| BACAAN |
Internal Partai Usulkan Jokowi Pimpin Golkar

Senin, 18 Maret 2024 10:32 WIB | 138 kali
Internal Partai Usulkan Jokowi Pimpin Golkar

Presiden Jokowi Buka Munas X Partai Golkar. Foto: presiden.go.id

MARIKITABACA.ID - Wacana untuk menjadikan Presiden Joko Widodo sebagai Ketua Umum Partai Golkar muncul dari kalangan internal partai dan telah disuarakan oleh sejumlah kader partai tersebut. Meskipun Jokowi masih berstatus sebagai kader Partai Demokrasi Indonesia Perjuangan (PDIP), namun dia dianggap bagian dari Golkar karena sebelumnya pernah memimpin asosiasi pengusaha di bawah naungan Golkar pada masa Orde Baru. Karakter kepemimpinan Jokowi selama dua periode pemerintahan juga dianggap merepresentasikan konsep karya kekaryaan yang merupakan doktrin utama dari Golkar.

| SOAL SINGKAT A |
Menurut bacaan tentang usulan Jokowi memimpin Golkar, Jokowi masih berstatus sebagai kader partai apa?
| SOAL SINGKAT B |
Berdasarkan bacaan tentang usulan Jokowi memimpin Golkar, jelaskan mengapa Jokowi dianggap bagian dari Golkar walaupun masih menjadi kader PDIP.
| SOAL SINGKAT C |
Salin tanpa perubahan bagian bacaan tentang usulan Jokowi memimpin Golkar antara "Presiden Jokowi Buka" dan "utama dari Golkar.", termasuk kedua batas itu.

| DATA TERCATAT |
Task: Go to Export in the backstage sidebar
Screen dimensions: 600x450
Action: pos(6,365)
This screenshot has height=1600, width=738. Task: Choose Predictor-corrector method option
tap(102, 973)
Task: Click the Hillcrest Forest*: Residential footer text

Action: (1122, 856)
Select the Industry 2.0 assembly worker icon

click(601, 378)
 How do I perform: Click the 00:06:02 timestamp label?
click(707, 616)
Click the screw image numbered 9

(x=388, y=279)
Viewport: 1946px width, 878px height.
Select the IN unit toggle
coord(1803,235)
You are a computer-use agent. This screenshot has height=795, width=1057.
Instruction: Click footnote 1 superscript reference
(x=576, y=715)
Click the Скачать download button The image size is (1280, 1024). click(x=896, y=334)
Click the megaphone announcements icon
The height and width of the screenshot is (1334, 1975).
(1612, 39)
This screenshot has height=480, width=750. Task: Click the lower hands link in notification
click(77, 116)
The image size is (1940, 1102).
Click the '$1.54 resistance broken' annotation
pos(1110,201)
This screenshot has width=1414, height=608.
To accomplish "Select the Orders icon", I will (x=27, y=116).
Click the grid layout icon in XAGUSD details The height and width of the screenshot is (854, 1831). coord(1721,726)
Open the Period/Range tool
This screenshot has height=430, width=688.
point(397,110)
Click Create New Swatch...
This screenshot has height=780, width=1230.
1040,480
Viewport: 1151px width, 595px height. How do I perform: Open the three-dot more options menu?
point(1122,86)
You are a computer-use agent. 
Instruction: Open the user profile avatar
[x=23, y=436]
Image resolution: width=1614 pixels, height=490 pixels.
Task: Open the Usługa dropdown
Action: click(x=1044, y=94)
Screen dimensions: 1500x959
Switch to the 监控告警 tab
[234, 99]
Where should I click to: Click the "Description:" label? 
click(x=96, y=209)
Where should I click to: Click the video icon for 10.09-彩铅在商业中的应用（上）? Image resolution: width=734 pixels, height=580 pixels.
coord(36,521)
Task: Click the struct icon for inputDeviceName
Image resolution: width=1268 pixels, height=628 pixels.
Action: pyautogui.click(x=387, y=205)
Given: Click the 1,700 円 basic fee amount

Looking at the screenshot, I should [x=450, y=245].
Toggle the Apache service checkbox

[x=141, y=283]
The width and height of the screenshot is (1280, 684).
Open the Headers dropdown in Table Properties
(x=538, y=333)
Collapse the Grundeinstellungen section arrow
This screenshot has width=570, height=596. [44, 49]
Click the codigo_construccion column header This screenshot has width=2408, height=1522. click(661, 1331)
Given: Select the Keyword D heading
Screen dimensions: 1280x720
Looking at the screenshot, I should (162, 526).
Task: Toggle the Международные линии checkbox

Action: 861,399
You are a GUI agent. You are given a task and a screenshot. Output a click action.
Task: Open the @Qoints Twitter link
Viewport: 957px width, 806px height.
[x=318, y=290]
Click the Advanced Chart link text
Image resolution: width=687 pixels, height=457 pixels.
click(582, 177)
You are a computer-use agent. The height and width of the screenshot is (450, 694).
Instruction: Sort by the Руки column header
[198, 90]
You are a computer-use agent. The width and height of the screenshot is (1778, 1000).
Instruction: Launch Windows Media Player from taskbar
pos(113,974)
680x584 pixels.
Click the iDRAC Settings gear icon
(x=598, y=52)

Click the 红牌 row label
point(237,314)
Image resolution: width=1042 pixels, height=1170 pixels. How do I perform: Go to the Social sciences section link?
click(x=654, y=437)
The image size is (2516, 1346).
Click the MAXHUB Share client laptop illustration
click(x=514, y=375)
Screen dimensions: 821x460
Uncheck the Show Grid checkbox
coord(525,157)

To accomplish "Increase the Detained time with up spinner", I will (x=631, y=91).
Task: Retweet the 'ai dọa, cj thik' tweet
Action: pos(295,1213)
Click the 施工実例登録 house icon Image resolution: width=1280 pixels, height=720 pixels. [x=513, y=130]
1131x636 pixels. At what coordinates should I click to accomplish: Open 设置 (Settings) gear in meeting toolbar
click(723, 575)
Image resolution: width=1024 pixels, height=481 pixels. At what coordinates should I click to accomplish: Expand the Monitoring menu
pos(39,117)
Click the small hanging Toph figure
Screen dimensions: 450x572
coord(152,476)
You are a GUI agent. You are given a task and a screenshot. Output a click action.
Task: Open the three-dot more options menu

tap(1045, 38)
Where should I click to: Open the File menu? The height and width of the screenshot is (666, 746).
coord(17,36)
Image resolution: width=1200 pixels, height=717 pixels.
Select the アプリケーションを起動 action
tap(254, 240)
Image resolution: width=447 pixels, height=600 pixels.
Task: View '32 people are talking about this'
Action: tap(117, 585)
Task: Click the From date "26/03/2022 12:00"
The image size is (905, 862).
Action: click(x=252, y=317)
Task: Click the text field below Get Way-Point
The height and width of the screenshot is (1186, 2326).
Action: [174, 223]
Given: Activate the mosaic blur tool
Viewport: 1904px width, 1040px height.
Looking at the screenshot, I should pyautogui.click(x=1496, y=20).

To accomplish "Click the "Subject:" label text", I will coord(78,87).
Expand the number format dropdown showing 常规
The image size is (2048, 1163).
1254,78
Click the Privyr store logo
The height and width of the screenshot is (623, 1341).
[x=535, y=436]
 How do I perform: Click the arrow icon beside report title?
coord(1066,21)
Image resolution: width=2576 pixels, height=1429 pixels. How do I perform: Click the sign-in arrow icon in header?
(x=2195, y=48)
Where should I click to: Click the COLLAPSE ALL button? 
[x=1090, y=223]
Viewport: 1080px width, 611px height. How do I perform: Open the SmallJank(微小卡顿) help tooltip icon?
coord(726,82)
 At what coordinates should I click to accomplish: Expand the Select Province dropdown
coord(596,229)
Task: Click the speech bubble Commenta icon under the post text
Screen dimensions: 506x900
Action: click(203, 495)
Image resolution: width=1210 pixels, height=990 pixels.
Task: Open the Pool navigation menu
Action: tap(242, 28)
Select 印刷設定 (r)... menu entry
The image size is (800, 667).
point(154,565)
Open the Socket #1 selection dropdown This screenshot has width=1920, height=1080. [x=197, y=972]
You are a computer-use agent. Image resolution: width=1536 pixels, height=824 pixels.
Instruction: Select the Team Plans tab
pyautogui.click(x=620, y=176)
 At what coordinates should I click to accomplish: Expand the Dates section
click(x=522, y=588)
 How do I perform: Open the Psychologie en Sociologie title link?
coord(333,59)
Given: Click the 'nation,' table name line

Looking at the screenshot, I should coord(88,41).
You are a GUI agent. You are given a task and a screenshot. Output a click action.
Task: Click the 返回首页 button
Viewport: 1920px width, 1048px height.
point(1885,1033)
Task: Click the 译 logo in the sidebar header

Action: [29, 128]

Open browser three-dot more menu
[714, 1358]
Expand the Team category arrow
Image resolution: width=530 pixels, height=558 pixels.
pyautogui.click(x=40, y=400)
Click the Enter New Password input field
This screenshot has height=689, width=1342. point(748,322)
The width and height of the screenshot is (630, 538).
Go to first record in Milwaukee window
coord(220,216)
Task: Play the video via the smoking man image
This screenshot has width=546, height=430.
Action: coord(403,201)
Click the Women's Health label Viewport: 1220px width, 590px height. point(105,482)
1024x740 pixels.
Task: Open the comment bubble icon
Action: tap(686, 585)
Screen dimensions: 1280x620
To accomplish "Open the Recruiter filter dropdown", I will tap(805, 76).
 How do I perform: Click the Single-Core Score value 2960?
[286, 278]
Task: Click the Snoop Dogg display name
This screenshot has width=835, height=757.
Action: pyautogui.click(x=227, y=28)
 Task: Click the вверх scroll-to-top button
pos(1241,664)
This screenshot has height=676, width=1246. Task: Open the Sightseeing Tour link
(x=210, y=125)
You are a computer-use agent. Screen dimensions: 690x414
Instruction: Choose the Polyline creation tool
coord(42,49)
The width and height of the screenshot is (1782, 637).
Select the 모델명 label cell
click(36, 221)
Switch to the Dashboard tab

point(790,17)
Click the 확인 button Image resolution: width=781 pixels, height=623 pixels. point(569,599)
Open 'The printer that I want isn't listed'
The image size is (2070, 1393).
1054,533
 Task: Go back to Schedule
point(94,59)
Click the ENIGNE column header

| JAWABAN BENAR A |
Jokowi masih berstatus sebagai kader Partai Demokrasi Indonesia Perjuangan (PDIP).

| JAWABAN BENAR B |
Jokowi dianggap bagian dari Golkar karena ia sebelumnya pernah memimpin asosiasi pengusaha di bawah naungan Golkar pada masa Orde Baru.

| JAWABAN BENAR C |
Presiden Jokowi Buka Munas X Partai Golkar. Foto: presiden.go.id

MARIKITABACA.ID - Wacana untuk menjadikan Presiden Joko Widodo sebagai Ketua Umum Partai Golkar muncul dari kalangan internal partai dan telah disuarakan oleh sejumlah kader partai tersebut. Meskipun Jokowi masih berstatus sebagai kader Partai Demokrasi Indonesia Perjuangan (PDIP), namun dia dianggap bagian dari Golkar karena sebelumnya pernah memimpin asosiasi pengusaha di bawah naungan Golkar pada masa Orde Baru. Karakter kepemimpinan Jokowi selama dua periode pemerintahan juga dianggap merepresentasikan konsep karya kekaryaan yang merupakan doktrin utama dari Golkar.